- _EXERCISE AIM_
Print each entry precisely; exclude the pictures.

- _PROVIDED RECORDS_
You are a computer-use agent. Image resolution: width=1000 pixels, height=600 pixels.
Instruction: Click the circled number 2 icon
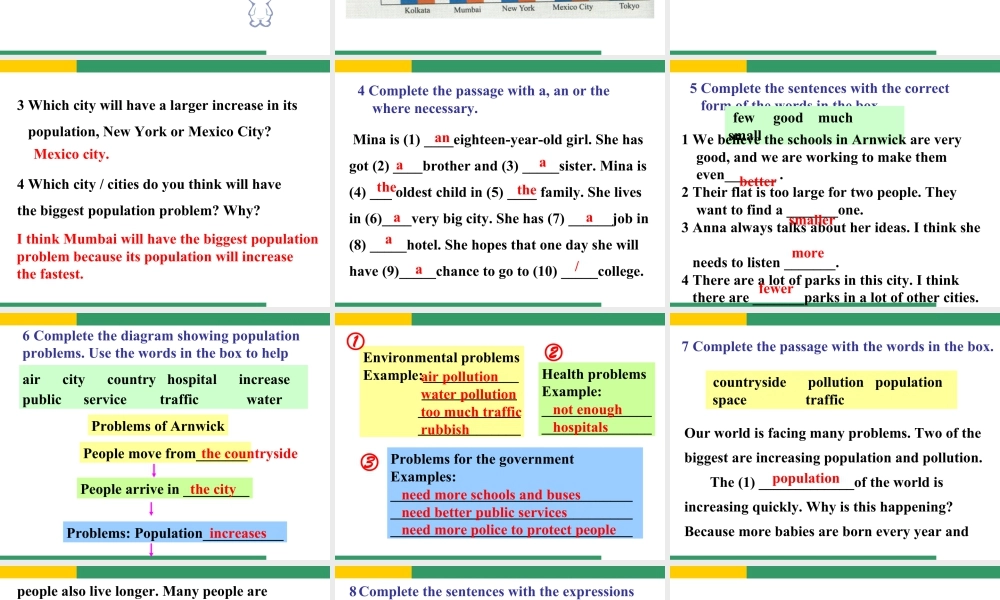550,352
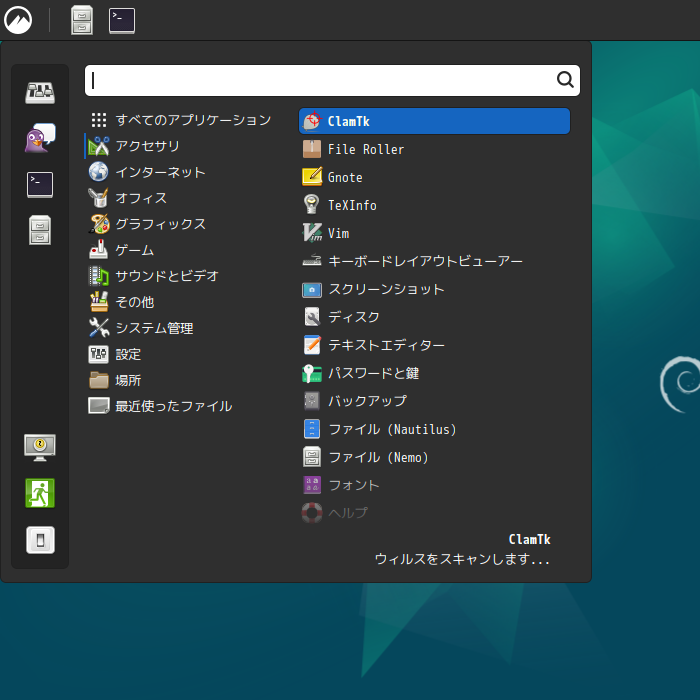Viewport: 700px width, 700px height.
Task: Open file manager from top panel
Action: 82,20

- _EXERCISE RESPONSE_
You are a computer-use agent. Image resolution: width=1000 pixels, height=600 pixels.
Instruction: Click the circled number 2 icon
550,352
Viewport: 700px width, 700px height.
Task: Open file manager from top panel
Action: 82,20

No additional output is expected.